America’s Ambassador to Britain, Thomas Pinckney, had no diplomatic experience before he got there.  The South Carolinian had served as a Continental officer during the war  He was elected governor after the war and led South Carolina through ratification of the US Constitution.  He had been in London for a little over a year when things really began to heat up.  As Ambassador, he protested Britain’s growing presence in US frontier territories, the seizure of neutral US merchant ships, and the impressment of US sailors.

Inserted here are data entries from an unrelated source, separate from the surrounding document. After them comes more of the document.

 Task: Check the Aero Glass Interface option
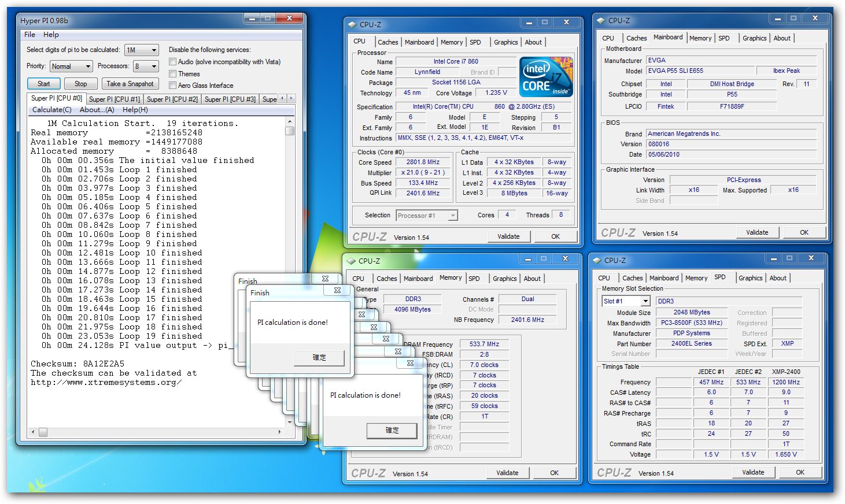172,86
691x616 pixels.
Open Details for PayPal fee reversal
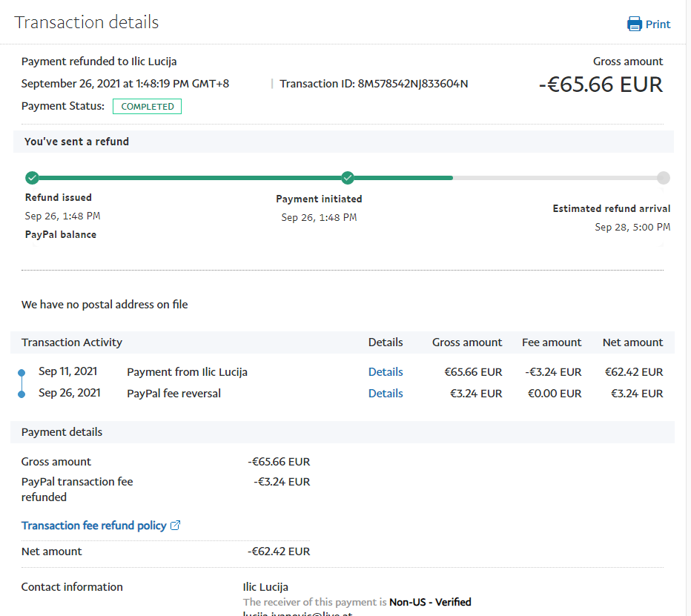coord(386,394)

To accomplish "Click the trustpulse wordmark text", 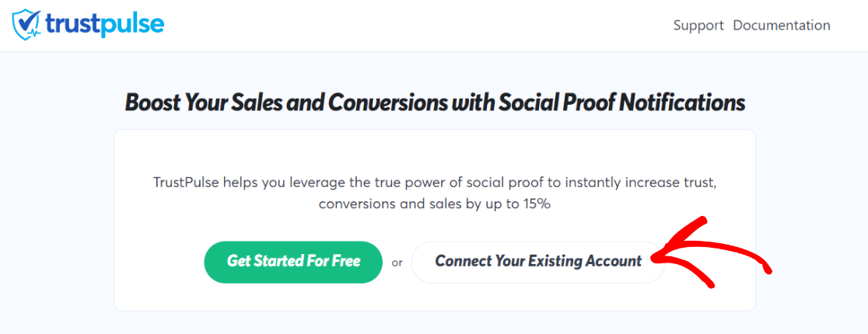I will [x=104, y=25].
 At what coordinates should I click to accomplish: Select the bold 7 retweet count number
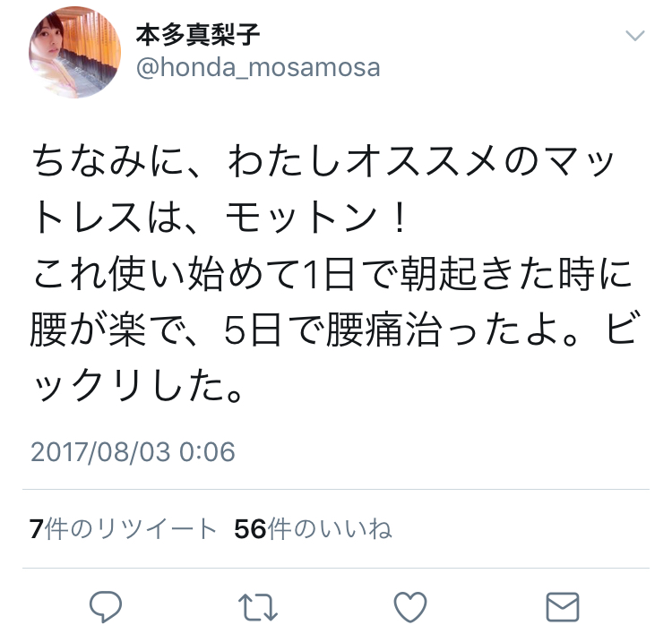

Britain’s foreign minister, Lord Grenville, seemed unconcerned by these protests.  He pushed back, arguing that the US had failed to live up to the peace treaty, and had still not allowed the collection of British debts in America.  Britain had no real need to be concerned since the US had no military to back up its protests with any sort of force.  Pinckney’s reports back to America made clear Britain had no intention of changing its policies and that British officials were unconcerned that the US might declare war on Britain.

Jay’s Appointment

President Washington knew that diplomacy was his only option.  War with Britain would be a disaster.  He needed to send someone to London who could negotiate some way out of this.  The problem was that the US did not have much of a diplomatic corps.  

Benjamin Franklin, of course was dead by this time. John Adams had spent years at the Court of St. James, but he was already Vice President.  Despite this experience, Washington did not really trust Adams as a good negotiator.  He floated the idea to several people who argued that Adams would be a bad choice.  

Washington also considered sending Thomas Jefferson, who had resigned as Secretary of State at the end of 1793.  Advisors counseled against Jefferson’s appointment.  He was too pro-French and did not seem politically aligned with the President’s goals.  There were similar criticisms made about appointing James Madison.  

The US Ambassador to France Gouverneur Morris had already traveled to London for negotiations.  The British essentially dismissed him as too combative and too pro-French.  The choice had to be someone who would be a little more aligned with British interests.

Washington considered giving the job to Alexander Hamilton.  Although Hamilton had no real diplomatic experience, he seemed capable and was strongly aligned with the faction that wanted a better relationship with Britain.  By this time, however, Hamilton had become a political lightning rod.  His appointment would have invited strong Republican opposition.  Washington wanted a Federalist, but not someone that controversial. He eventually turned to John Jay.

Jay had been part of the team that negotiated the final peace treaty with Britain.  He had spent years serving in Europe and then as the Secretary of Foreign Affairs for the Confederation Congress.  Jay would also be acceptable to Britain.  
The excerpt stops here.